Bawadi has already launched its initial infrastructure phase, which will mainly focus on roadworks, and is set to be finished by the end of 2007. It is a project that will continue to grow, he explained, hinting at the emirate’s truly expansive vision.: “We see Bawadi as more than four phases. If you restrict yourself to a specific number of rooms or years, you are limiting yourself."
As to Theme Parks, Dubailand has already agreed a deal with Universal Studios to create a Universal Theme Park, part of a $2.2- Universal City Dubai. The 505-acre development is to include a 149-acre theme park together with over 4, 000 hotel rooms, 100 restaurants and a variety of retail outlets.
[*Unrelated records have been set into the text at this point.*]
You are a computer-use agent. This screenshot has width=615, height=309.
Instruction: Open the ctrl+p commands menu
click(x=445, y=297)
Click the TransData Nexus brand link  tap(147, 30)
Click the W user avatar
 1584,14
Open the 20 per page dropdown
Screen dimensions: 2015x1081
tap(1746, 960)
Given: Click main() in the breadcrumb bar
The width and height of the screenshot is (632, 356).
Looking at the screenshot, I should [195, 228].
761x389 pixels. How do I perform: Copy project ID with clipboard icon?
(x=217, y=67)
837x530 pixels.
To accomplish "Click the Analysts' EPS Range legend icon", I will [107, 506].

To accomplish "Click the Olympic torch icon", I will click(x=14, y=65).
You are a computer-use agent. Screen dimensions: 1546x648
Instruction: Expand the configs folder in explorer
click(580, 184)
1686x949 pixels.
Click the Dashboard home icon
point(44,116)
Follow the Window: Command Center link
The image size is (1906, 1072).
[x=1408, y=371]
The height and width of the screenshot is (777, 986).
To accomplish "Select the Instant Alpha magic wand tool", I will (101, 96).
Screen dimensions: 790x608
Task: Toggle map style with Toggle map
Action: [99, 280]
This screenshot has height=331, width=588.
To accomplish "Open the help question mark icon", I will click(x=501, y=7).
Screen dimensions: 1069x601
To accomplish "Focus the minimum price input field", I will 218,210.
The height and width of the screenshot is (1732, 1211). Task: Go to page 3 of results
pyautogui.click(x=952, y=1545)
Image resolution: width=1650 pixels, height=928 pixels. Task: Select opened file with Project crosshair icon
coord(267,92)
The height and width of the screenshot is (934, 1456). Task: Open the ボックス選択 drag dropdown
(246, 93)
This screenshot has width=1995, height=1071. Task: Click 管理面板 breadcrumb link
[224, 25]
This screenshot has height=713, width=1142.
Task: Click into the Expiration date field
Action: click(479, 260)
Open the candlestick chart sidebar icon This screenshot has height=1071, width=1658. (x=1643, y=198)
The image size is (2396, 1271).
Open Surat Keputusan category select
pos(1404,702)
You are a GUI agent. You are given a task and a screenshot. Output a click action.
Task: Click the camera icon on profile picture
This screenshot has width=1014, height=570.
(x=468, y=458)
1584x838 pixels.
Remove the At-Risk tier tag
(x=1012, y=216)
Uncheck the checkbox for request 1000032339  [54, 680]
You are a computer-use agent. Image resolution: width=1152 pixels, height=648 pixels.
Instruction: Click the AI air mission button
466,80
"Falcon City of Wonders" is now under construction ; a 100-acre development costing $ 1.5 billion. This mixed-use project will be shaped like a falcon and contain life-size replicas of the seven wonders of the world, in addition to a Pharaoh Theme Park.
Aqua Dunya, a $1.9-billion development spread over 8 million square feet, promises to include two theme water parks, three hotels, a waterfront retail and dining district, with a build-out capacity of 2 million visitors.
Restless Planet Dinosaur Park is looking at a 2008 completion date and will form a prehistoric home to more than 100 life-size animatronic dinosaurs and the Wadi Walk retail project, featuring an enormous shopping mall will cover over 20 million sqft , both projects being integral parts of the $1.96-billion City of Arabia project.
Dubai’s new obsession with sub-zero temperatures is to be taken one one step further with the 1.4-million-sqft Dubai Snowdome .This extraordinairy project will feature the largest free-standing see-through dome structure in the world (over 200m in diameter, ) and will include a toboggan run, rotating ski deck, pinguinarium, snow play area, mountain run, training area, ice skating rink, ice skating adventure area and a flying theatre featuring a virtual flight over the Antarctic together with a snow resort.
Further attractions of note include an Islamic Culture and Science World, observatory Great Dubai Wheel, the Astrolabe Resort and the Emirates Planetarium.